| Directions |
A: In the article on Mississippi's physician shortage, rewrite the text from "While great process" to "out in practice.", substituting "close the gap" for "catch up".
B: According to the article on Mississippi's physician shortage, where does Mississippi rank nationally in access to active physicians per capita?
C: Continue the article on Mississippi's physician shortage from the point where it stops.

| Supplied passage |
By BECKY GILLETTE
The shortage of physicians is an issue across the United States., but it is particularly acute in Mississippi, which ranks 50th in the country in access to active physicians per capita. But a number of different efforts are underway to increase the number of physicians in the state.
One simple action is that the state got rid of some of the unnecessary burdens to getting a license to practice medicine in the state, making it easier to recruit physicians from out of state, said Dr. Claude Brunson, who is retiring as a professor at the University of Mississippi Medical Center (UMMC) School of Medicine and taking over as executive director of the Mississippi State Medical Association.
Brunson said the biggest positive step to increasing the number of physicians in Mississippi has been the construction of new medical school facilities in Jackson that allowed the School of Medicine to increase the number of students in a class from 150 per year up to 165 students.
“We built a new medical school that is one of the best in the country now,” Brunson said. “We will exceed producing 1,000 physicians by 2025. One other thing we have done working with the governor and the legislature is start another medical school that trains Doctors of Osteopathic Medicine that has increased fairly significantly the output of medical students across the state. The William Carey University of School of Osteopathic Medicine graduated their first class two years ago. The graduation of their third class is coming up.”
William Carey is graduating about 100 medical school students per year.
While great process has been made, Brunson said since the state is so far behind, it will take awhile to catch up. It takes eight to 15 years to get a physician trained and out in practice.
“We are on the right path,” Brunson said. “There is a delay because of the time it takes to get through medical school into practice.”

| Dataset excerpt |
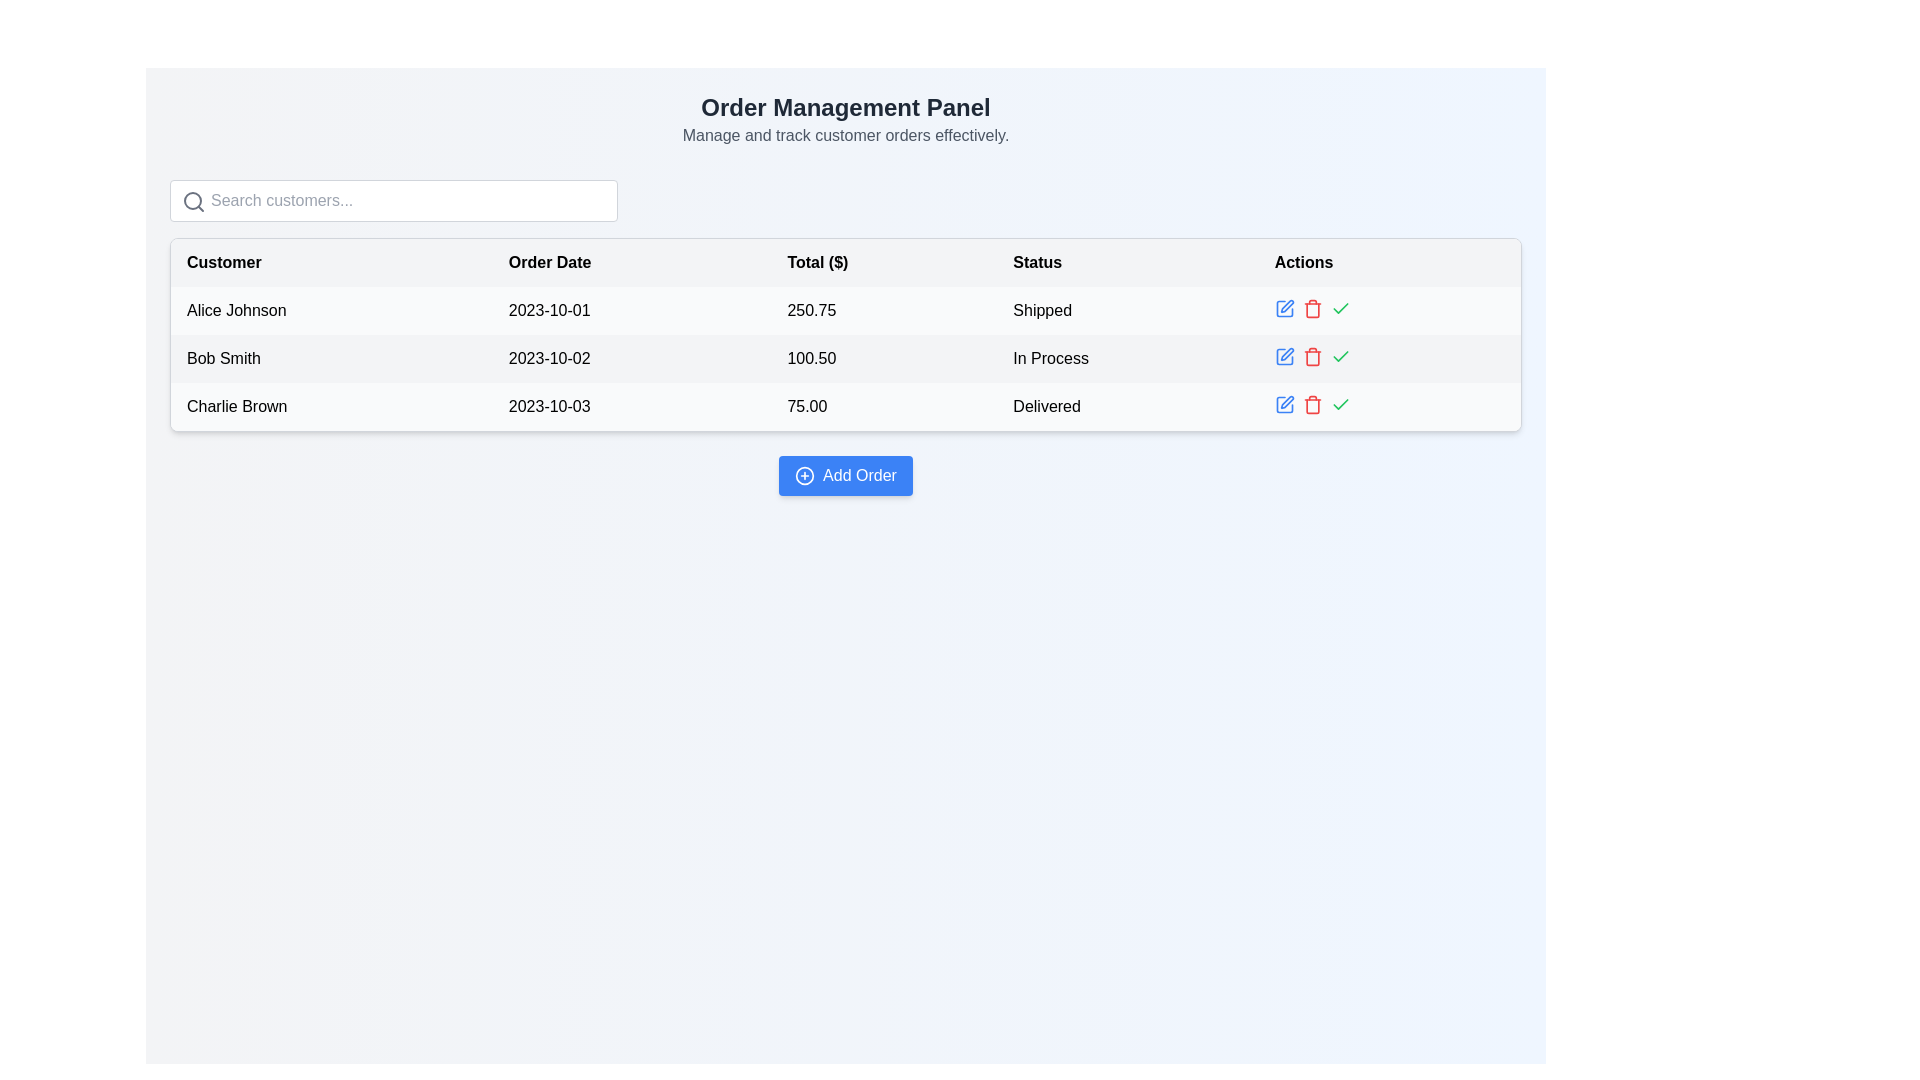 The image size is (1920, 1080). Describe the element at coordinates (1340, 355) in the screenshot. I see `the checkmark icon in the 'Actions' column of the second row of the data table, which indicates 'In Process' status` at that location.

| Answers by item |
A:
While great process has been made, Brunson said since the state is so far behind, it will take awhile to close the gap. It takes eight to 15 years to get a physician trained and out in practice.

B: 50th in the country.

C:
Brunson said the support of Gov. Phil Bryant and the Mississippi Legislature has been critical. He also said they have had a lot of help from the Mississippi State Medical Association working with UMMC to develop and find funding for the rural physician scholarship program. Participants get four years of medical school paid for in return for agreeing to spend four years practicing in the state, generally outside the largest cities in the state.
The scholarships are for primary medicine, pediatrics, internal medicine and OB-GYN. This year the legislature has added an additional scholarship for psychiatry.
Some states have relied heavily on foreign trained physicians to meet gaps in coverage. Foreign physicians are required to do residency training in the U.S. Brunson said as the number of medical students in Mississippi has increased, the number of residency slots for foreign doctors has decreased. But with the amount of resources the state puts into training doctors, Brunson said it is important to being committed to providing residencies that give them the rest of the training they need to go out and practice.
“We do have commitment to students to find them residencies,” he said.
When advocating for more resources for physician training, Brunson points to the importance of health care as an economic driver.
“We know that for each physician we put out in the state, there is $1.8 million economic impact in that community including new jobs,” Brunson said. “That doesn’t include ancillary positions outside. Annually health care has a $8.2 billion impact per year in Mississippi. We get about $313 million in state and local taxes for health-care services. Increasing the number of physicians is a great investment for the state, and makes us an inviting state for folks to come to.”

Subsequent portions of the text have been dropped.